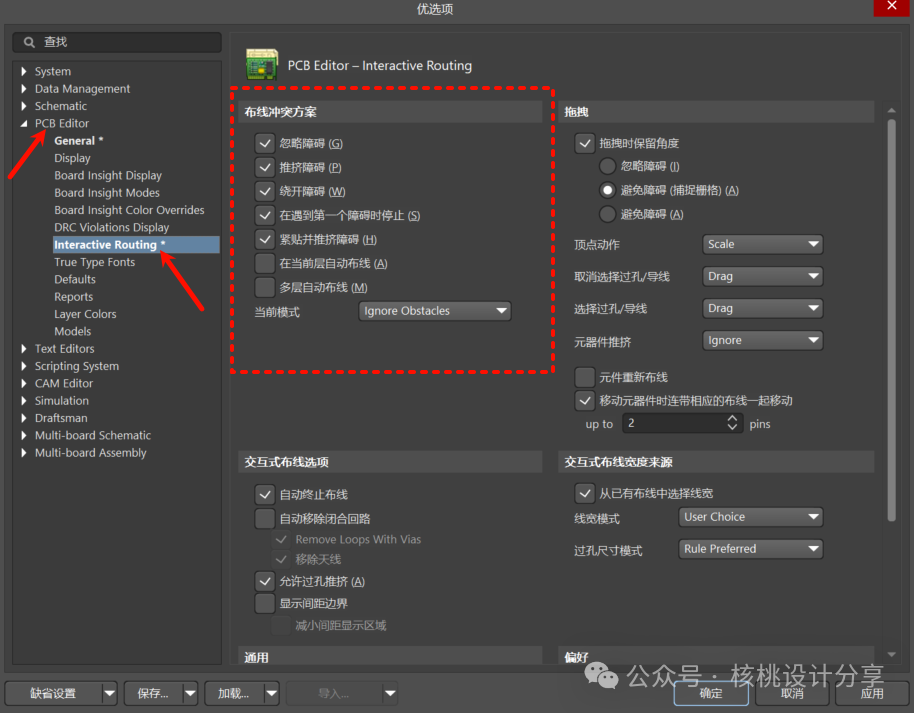Click the 确定 button
This screenshot has width=914, height=713.
pos(711,693)
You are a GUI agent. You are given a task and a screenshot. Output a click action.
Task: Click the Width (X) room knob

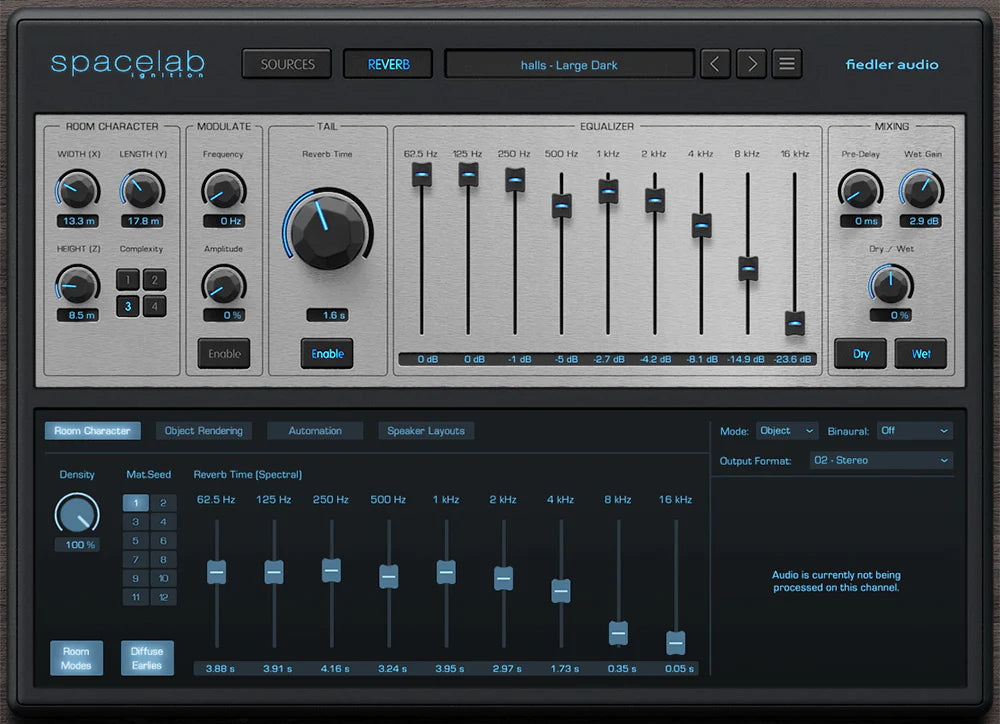[77, 189]
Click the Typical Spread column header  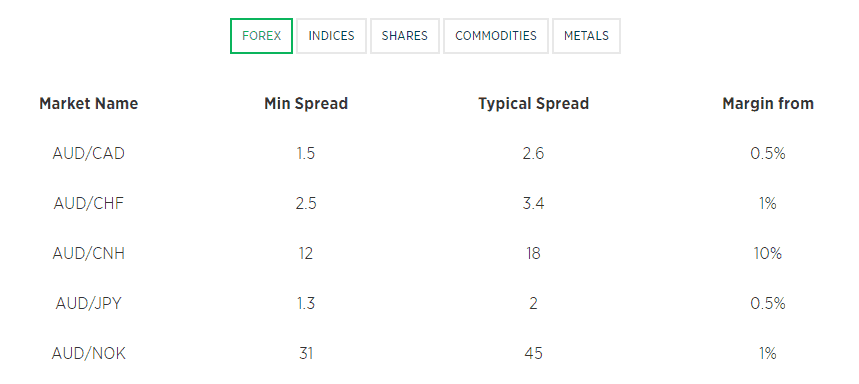coord(534,104)
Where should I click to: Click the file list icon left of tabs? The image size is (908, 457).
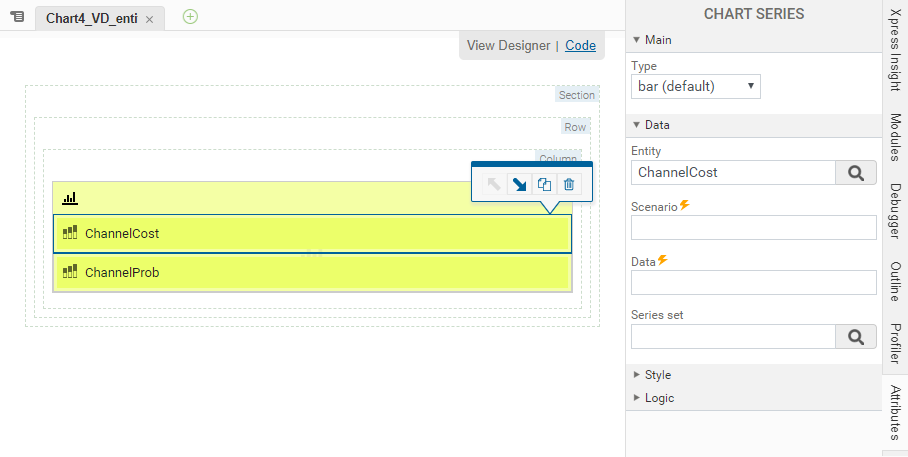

★ ★ ★

GIVEN PROBLEM: Report each line above that contains the word "screenshot". Case counts.

CORRECT RESPONSE:
This screenshot has width=914, height=713.
You are a GUI agent. You are given a task and a screenshot. Output a click action.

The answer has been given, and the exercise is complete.